Competition From Walmart

But losing it to who? Well, top banker Jamie Dimon has previously said that competition from Big Tech and Walmart is here to stay and that he sees competition from Apple and Walmart “intensifying”. It is interesting that alongside the usual Big Tech players, he specifically points to Walmart. Interesting because when Walmart speaks, banks listen. Hence the news that the dominant retailer plans to step up its online pay-by-bank option in 2025 using both The Clearing House Real-Time Payments network and the Federal Reserve’s FedNow instant payments network will be studied by banks, fintechs and other retailers with some interest.

(“Step up” because Walmart introduced Walmart Pay earlier this year but the transactions typically took three days to process. Now customers will receive immediate updates to their bank accounts and Walmart will receive the funds right away.)

If Walmart succeeds in changing the dial around retail payments in this way, other retailers will follow with their own products. After all, the concept of “decoupled debit” has been around for years (see for example, Target RED) and is based on the linking of a card issued by not your bank to your bank account so that when you use the card to pay, the retailer’s bank gets the money directly out of your account and into theirs. Moving to a “decoupled app” solution is an obvious way forward.

I think it is easy to see that reimagining this solution round instant payment networks and switching from a “pull” to a “push” model (especially when that push is across a data-rich 20022 connection) works better for the customer and retailer. It may not work better for the bank, the goal of technology progress is not to defends banks’ business models from change.

(It may not work better for the card networks either, but since they are smart they are already active in this space.)

Putting the pay-by-bank capability inside Walmart’s own digital wallet could have additional benefits including anti-fraud measures (such as user authentication) plus the integration of loyalty, coupons, in-store offers and so on. As a consumer, I find that a compelling proposition.

This is why when it comes to payments, not only Mr. Dimon but many other observers have long felt that the real threat to the big banks will come not from fintechs and payment-specific startups but from the key players in adjacent sectors. Big tech is leading the charge on wallets now, but the large retailers such as Walmart and Target are building their own wallets, through which they could give rewards to loyal customers. As with other retailers, one of the attractions for the big chains is that their app can combine payments, loyalty and spend tracking in one and a simple quick QR scan, tap or palm wave is all that is needed to get everything done. I’m sure this combination (and, if I remember correctly, prescriptions) is what attracts consumers to using the CVS app, where shoppers scan a QR code on their phones to pay.

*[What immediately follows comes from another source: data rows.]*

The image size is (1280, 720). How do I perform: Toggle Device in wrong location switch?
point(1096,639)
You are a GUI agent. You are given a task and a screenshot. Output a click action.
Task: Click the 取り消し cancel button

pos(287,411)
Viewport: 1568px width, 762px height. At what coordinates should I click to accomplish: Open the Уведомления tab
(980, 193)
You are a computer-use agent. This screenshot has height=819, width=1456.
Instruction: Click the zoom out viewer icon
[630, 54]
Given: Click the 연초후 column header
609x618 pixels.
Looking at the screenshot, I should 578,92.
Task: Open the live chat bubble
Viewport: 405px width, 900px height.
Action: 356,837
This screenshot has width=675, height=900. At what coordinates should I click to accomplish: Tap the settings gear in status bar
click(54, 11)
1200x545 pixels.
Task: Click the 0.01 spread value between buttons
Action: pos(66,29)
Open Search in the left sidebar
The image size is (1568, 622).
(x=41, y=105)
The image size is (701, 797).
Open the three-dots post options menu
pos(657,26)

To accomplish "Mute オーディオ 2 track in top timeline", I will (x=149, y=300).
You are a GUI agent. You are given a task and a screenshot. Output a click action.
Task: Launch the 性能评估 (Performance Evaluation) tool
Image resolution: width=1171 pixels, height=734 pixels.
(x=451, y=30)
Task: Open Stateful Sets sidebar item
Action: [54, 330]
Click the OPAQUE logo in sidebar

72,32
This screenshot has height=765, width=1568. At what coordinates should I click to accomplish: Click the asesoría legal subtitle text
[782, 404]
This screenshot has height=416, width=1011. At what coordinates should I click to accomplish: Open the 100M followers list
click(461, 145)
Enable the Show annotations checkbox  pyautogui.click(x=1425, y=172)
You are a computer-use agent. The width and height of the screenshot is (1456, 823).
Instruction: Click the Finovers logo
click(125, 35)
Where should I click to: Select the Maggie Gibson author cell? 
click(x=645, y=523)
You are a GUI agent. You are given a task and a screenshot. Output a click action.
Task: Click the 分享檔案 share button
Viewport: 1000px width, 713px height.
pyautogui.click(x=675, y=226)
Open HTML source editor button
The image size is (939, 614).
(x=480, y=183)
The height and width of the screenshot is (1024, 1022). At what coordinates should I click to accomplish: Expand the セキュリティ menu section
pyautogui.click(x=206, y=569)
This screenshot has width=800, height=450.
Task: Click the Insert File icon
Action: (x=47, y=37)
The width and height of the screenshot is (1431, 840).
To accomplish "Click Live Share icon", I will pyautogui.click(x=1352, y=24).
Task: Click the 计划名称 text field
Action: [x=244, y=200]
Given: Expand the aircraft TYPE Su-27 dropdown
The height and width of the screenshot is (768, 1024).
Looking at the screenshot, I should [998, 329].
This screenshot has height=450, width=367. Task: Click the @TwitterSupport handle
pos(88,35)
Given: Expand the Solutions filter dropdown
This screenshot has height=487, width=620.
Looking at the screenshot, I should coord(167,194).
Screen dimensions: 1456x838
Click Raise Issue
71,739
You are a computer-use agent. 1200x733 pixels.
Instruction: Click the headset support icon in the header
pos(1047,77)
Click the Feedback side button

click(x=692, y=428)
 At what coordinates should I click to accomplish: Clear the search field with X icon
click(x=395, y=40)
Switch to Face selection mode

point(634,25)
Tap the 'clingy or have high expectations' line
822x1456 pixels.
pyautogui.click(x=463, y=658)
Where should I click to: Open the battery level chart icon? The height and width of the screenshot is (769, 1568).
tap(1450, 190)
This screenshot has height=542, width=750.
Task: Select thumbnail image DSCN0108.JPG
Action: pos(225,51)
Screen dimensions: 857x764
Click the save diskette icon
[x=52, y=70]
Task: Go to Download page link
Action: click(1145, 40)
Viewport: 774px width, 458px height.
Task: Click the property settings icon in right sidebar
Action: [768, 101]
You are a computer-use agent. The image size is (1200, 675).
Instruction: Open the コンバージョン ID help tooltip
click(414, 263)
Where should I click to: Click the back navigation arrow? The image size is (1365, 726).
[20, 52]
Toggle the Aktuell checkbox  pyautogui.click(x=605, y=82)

Walmart In Financial Services

Walmart in particular has massive potential in the financial services sector. It has a huge customer base, many of whom are rural and on modest incomes. Many of them will be unbanked or underbanked. These people don’t need particularly whizzy tech. They need deposit services and credit. So what makes sense is for Walmart to offer core banking services, even if they do it through their web app rather than with bank branches within box stores. A low-cost debit card which allowed customers to take advances on their next pay cheque, a wholly-owned credit card and unsecured personal loans would all make sense. A Walmart app that integrates their existing investments in e-commerce, logistics, advertising and so on is a strong proposition..

So customers will end up with hundreds of apps on their phones, one for each of the retailers in the world? I do not think so. I remember a Comscore survey found that over half of American consumers would be happy to have four or more retailer apps on their phone and I remember something I looked at for a UK client a around that same time. From memory, the overwhelming majority of household disposable income in the UK goes to a handful of retailers per household.

Put these approximations together and consumers will not have hundreds of apps on their phones to deal with every retailer. For the retailers they visit frequently (e.g., Starbucks) they will have the retailer app and use it. In other cases they will just use some third-party payment app (e.g., their bank) or a convenient wearable like a bracelet or key fob . This will give retailers new opportunities to add value and new control over identity and payments. The consumers’ cards, however, will reman at home in a drawer, their sophisticated designs, clever branding and innovative materials wasted.

The banks’ strategic response should be to add value around the transactions, not to try and survive off of shrinking interchange margins in the face of competition from non-card alternatives such as Walmart Pay-By-Bank. In an A2A world those services are safety and security, data and decisioning not only the payments themselves.